By Laura | 17th January 2019

Inspired by: William Eggleston

American photographer William Eggleston may not be the most well-known of the great masters, but his importance cannot be underestimated – especially if you’re a serious photographer who loves to shoot in colour.

Without Memphis born Eggleston’s contribution, we may still view colour photography as the choice of the family snapper rather than a genuinely useful medium for the fine art photographer, and for that we’re truly grateful!

The Eggleston method

Initially inspired by the work of legends, Henri-Cartier Bresson and Walker Evans, William Eggleston began shooting in black and white because that’s what all of the greats used. However, he was working in almost complete isolation from other photographers and soon began to experiment with colour transparency and then colour negative film.
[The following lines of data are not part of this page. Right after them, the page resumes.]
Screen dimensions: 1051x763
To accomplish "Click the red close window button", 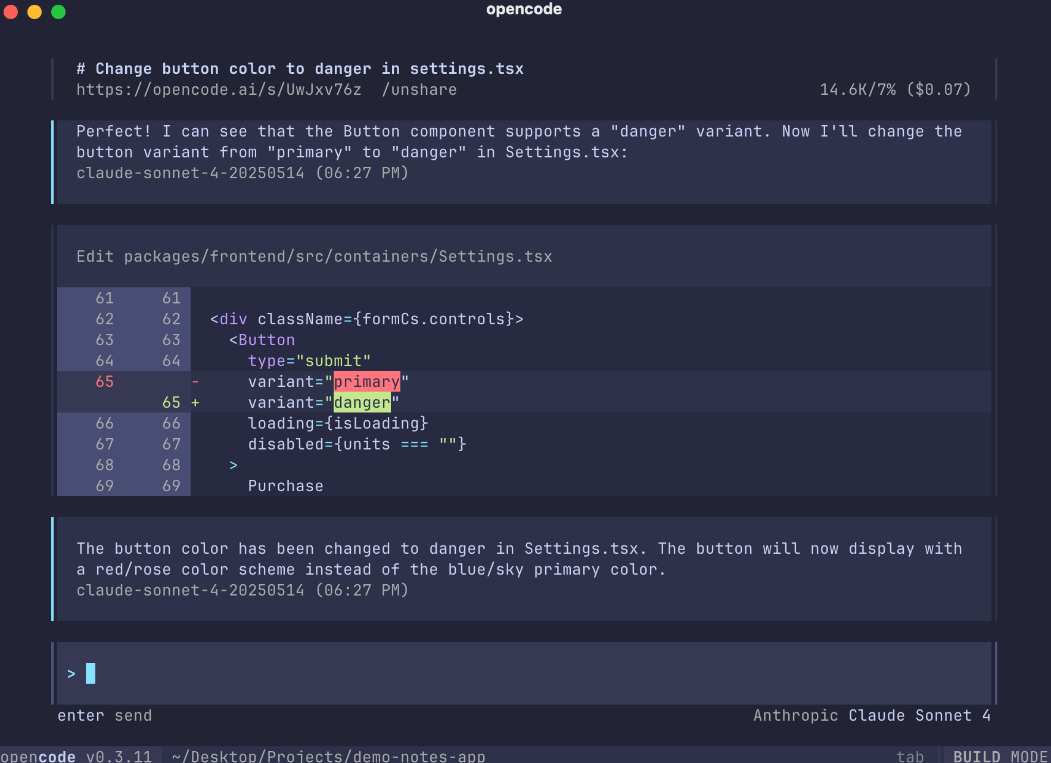I will [x=11, y=11].
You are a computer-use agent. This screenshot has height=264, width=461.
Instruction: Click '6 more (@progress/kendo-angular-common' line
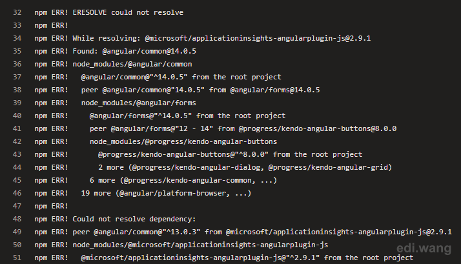click(x=183, y=180)
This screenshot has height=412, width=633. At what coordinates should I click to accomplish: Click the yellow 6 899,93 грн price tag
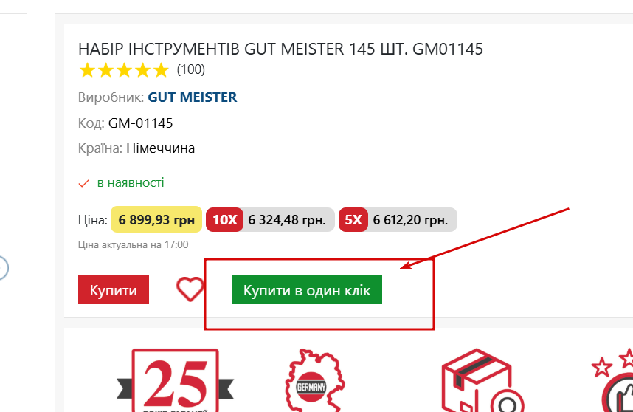156,219
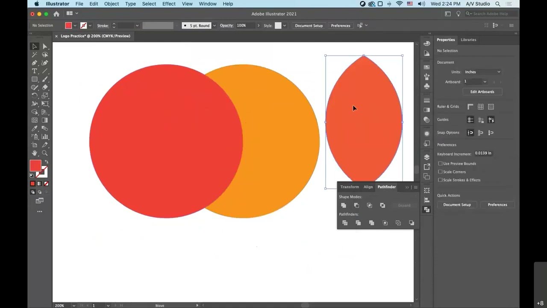Click the Intersect shape mode icon
547x308 pixels.
click(370, 205)
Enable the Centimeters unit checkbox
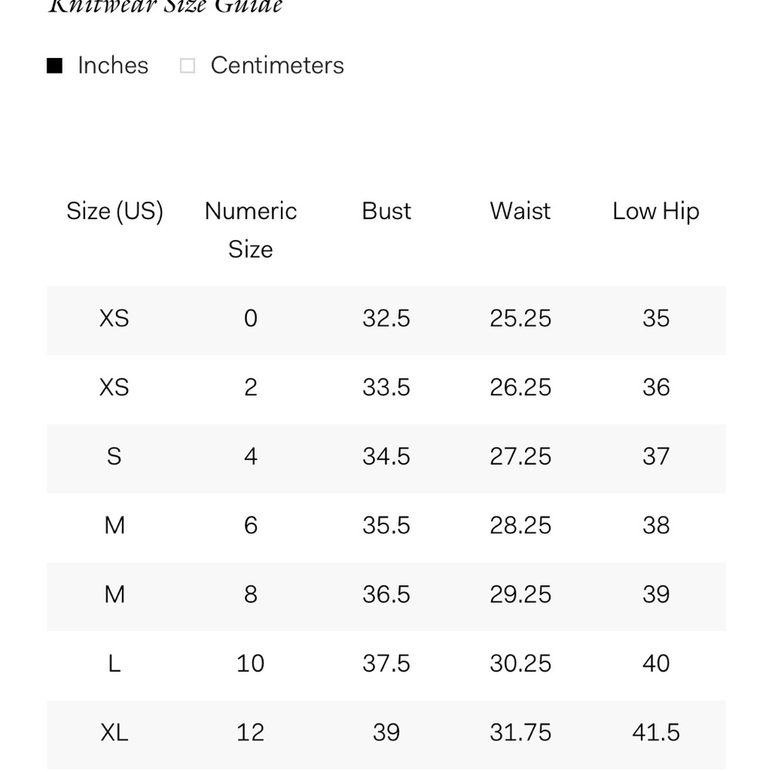772x772 pixels. point(187,66)
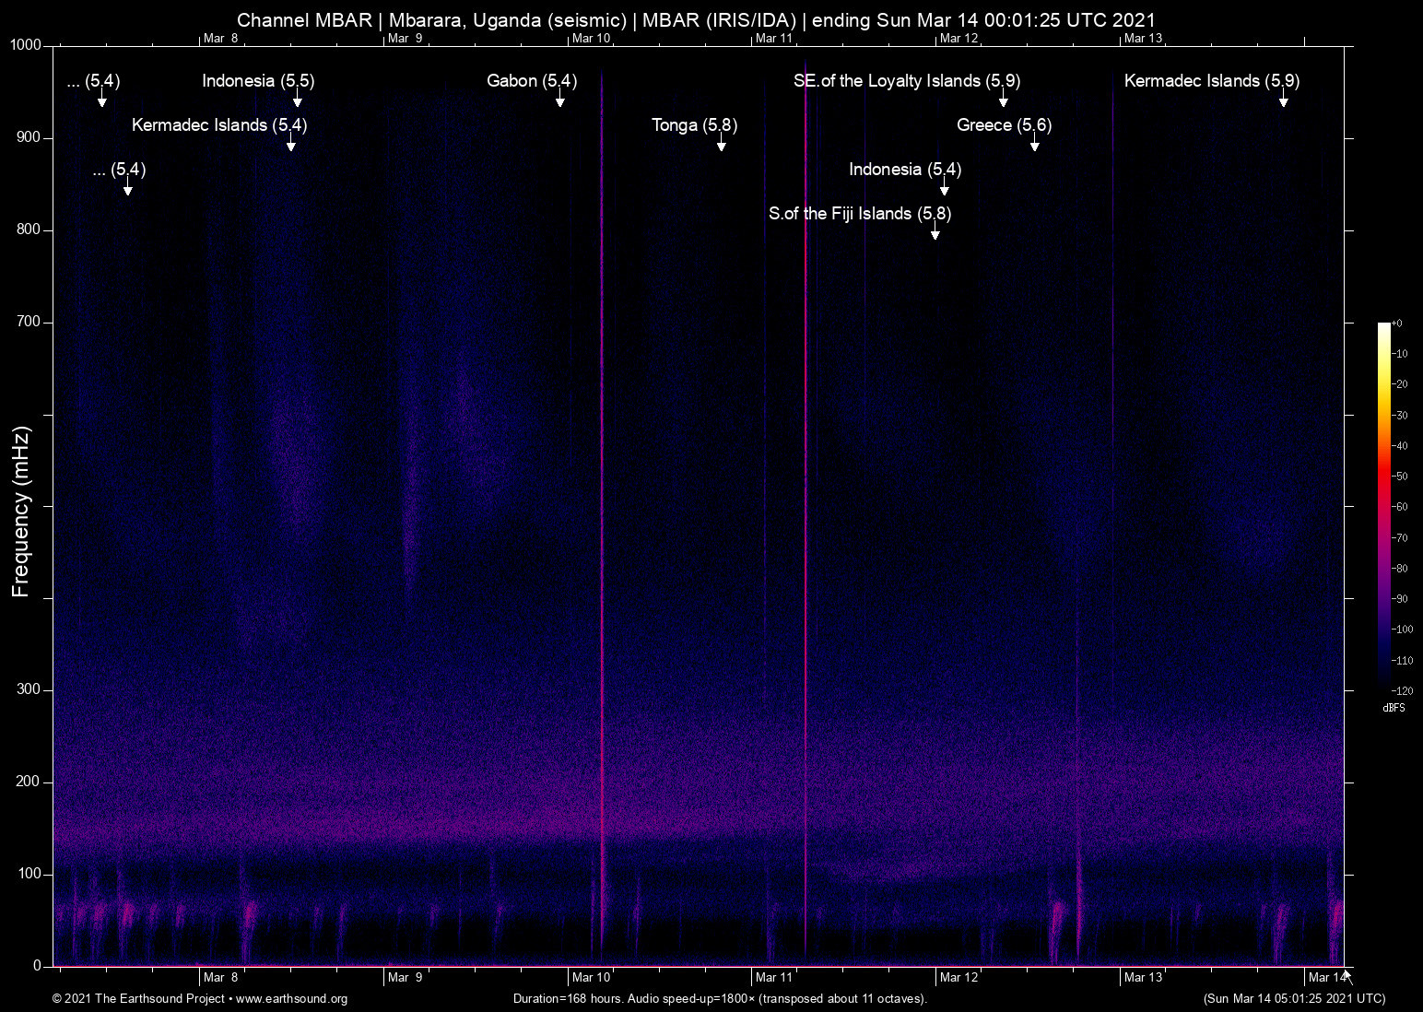Select the Indonesia (5.5) event label
Image resolution: width=1423 pixels, height=1012 pixels.
tap(258, 81)
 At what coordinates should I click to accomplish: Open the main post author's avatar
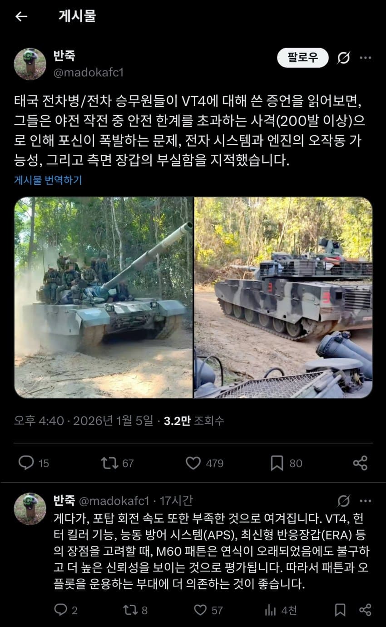[x=30, y=64]
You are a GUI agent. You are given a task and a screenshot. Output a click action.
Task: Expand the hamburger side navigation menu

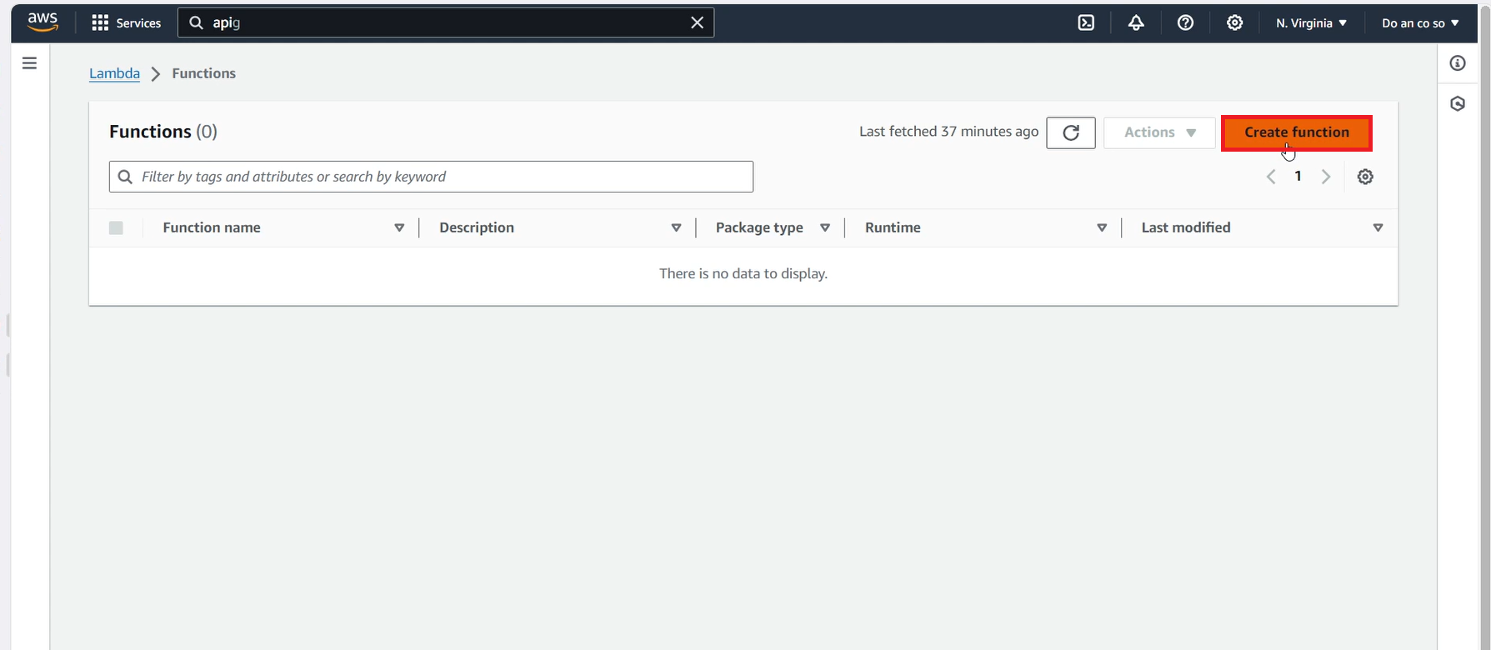[x=29, y=63]
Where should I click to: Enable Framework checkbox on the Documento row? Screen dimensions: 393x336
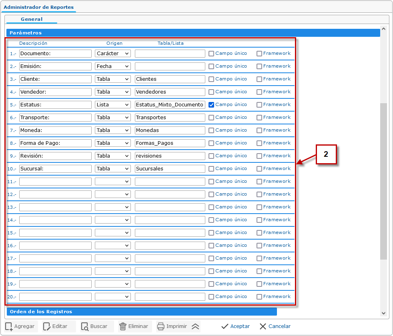coord(259,54)
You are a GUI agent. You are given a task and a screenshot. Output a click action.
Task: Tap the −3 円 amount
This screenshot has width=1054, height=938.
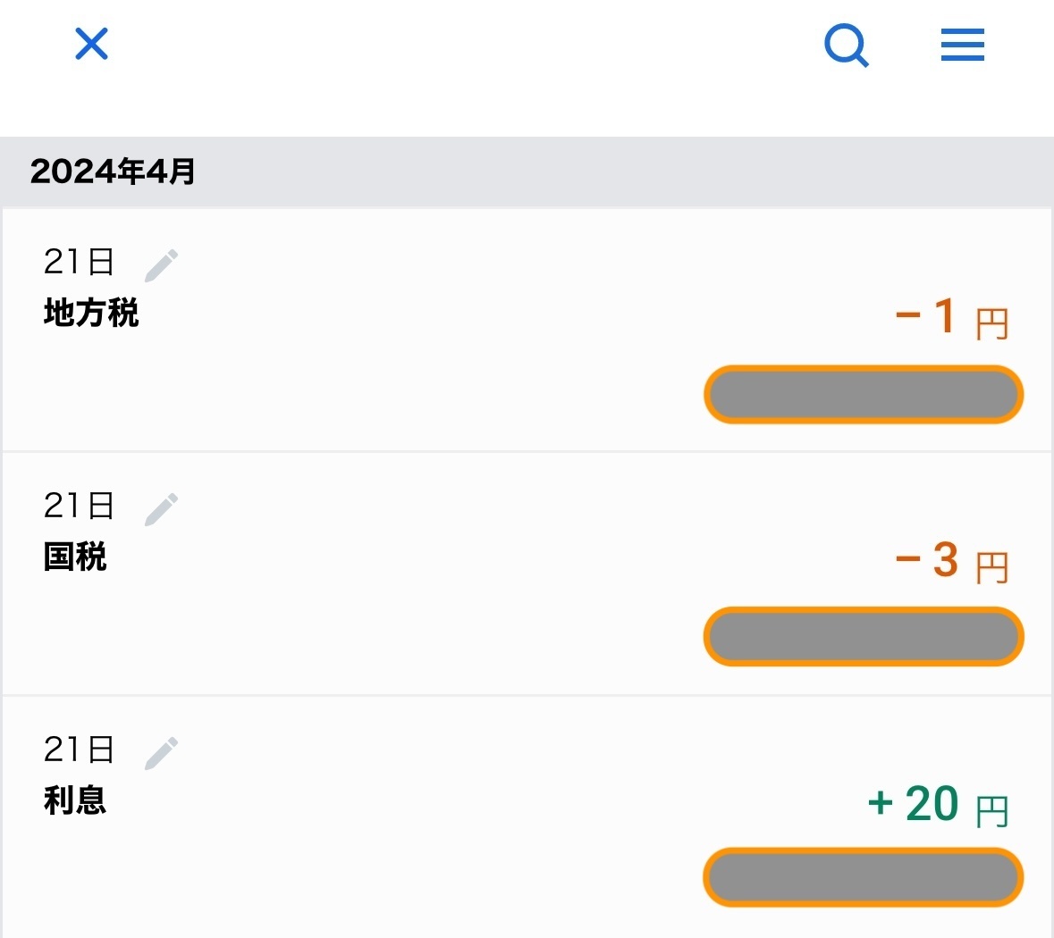[x=952, y=561]
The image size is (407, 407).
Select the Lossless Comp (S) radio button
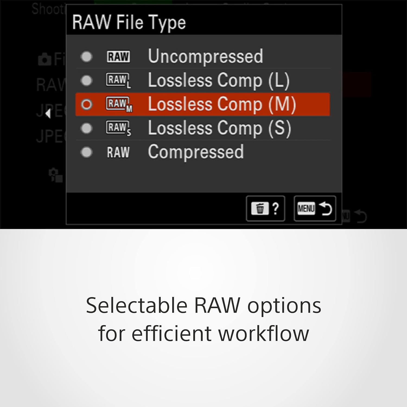87,128
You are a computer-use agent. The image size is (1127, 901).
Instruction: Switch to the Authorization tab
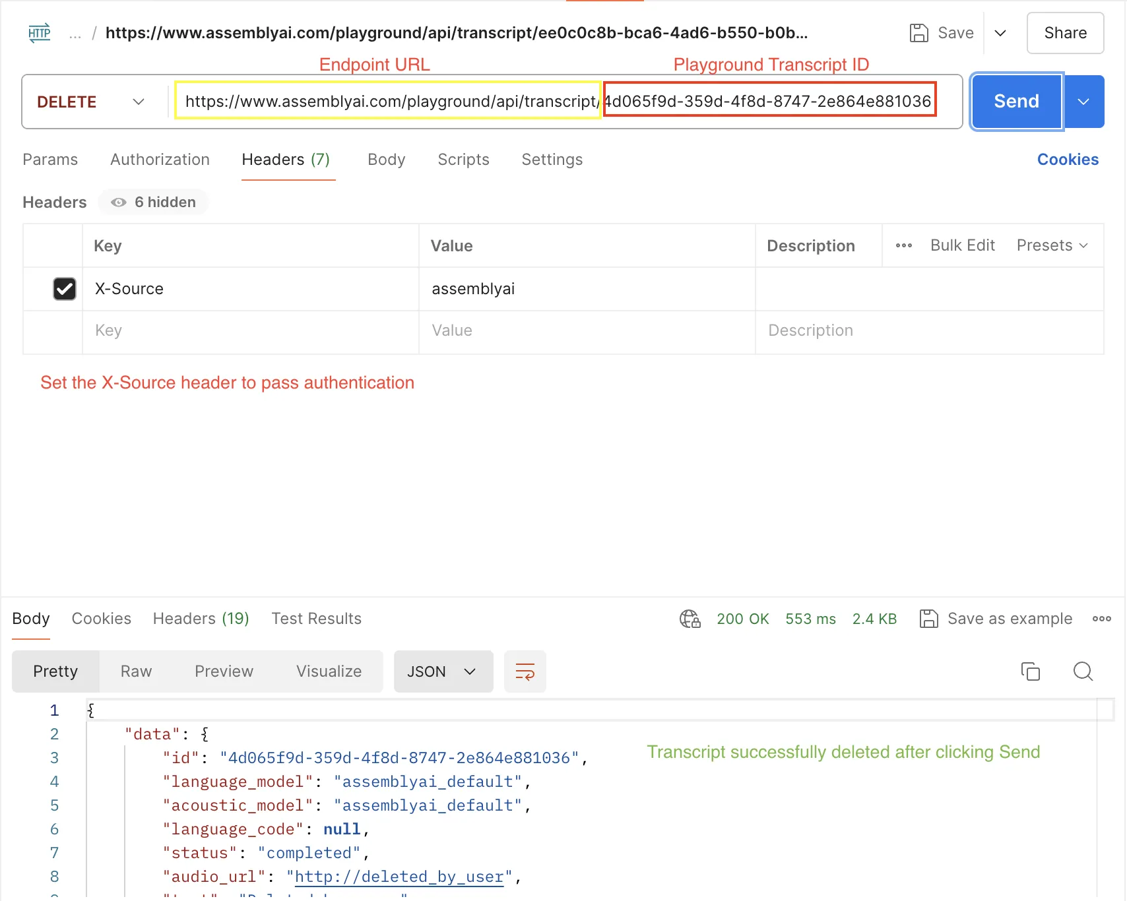pos(160,160)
Focusing primarily on ordinary everyday subjects, Eggleston found that colour helped to bring the seemingly mundane to life and gave it a vibrancy that monochrome couldn’t, and it was this passion for the medium (alongside his obvious talent) that largely legitimised colour as an option for the artist.

His sense of humour and desire to document in as intimate a manner as possible is infectious and shows through in all of his work. William was never bored by a subject and looked at photography as a wonderful opportunity to get out of the house! As he said when asked about his photography:

“Often people ask what I’m photographing, which is a hard question to answer. And the best what I’ve come up with is I just say: Life today.”

Now, it’s possible to see that as an answer without depth, but when you look at Eggleston’s work you can see his sense of humour and desire to connect with the subject in as honest a manner as possible – a priceless nugget for any street photographer!

Learning from Eggleston

Eggleston was a firm believer that you get better as a photographer by taking as many photos as possible – by putting yourself in different situations and taking risks to come up with creative solutions. He would deliberately find the most mundane scene and test his ability to create something beautiful from it – to show the viewer that with the right attitude any scene can offer us something visually delightful.

So, it seems that the most important lesson to take from the work of William Eggleston is to see an opportunity to experiment every time you pick up your camera and to challenge yourself to find beauty in the everyday.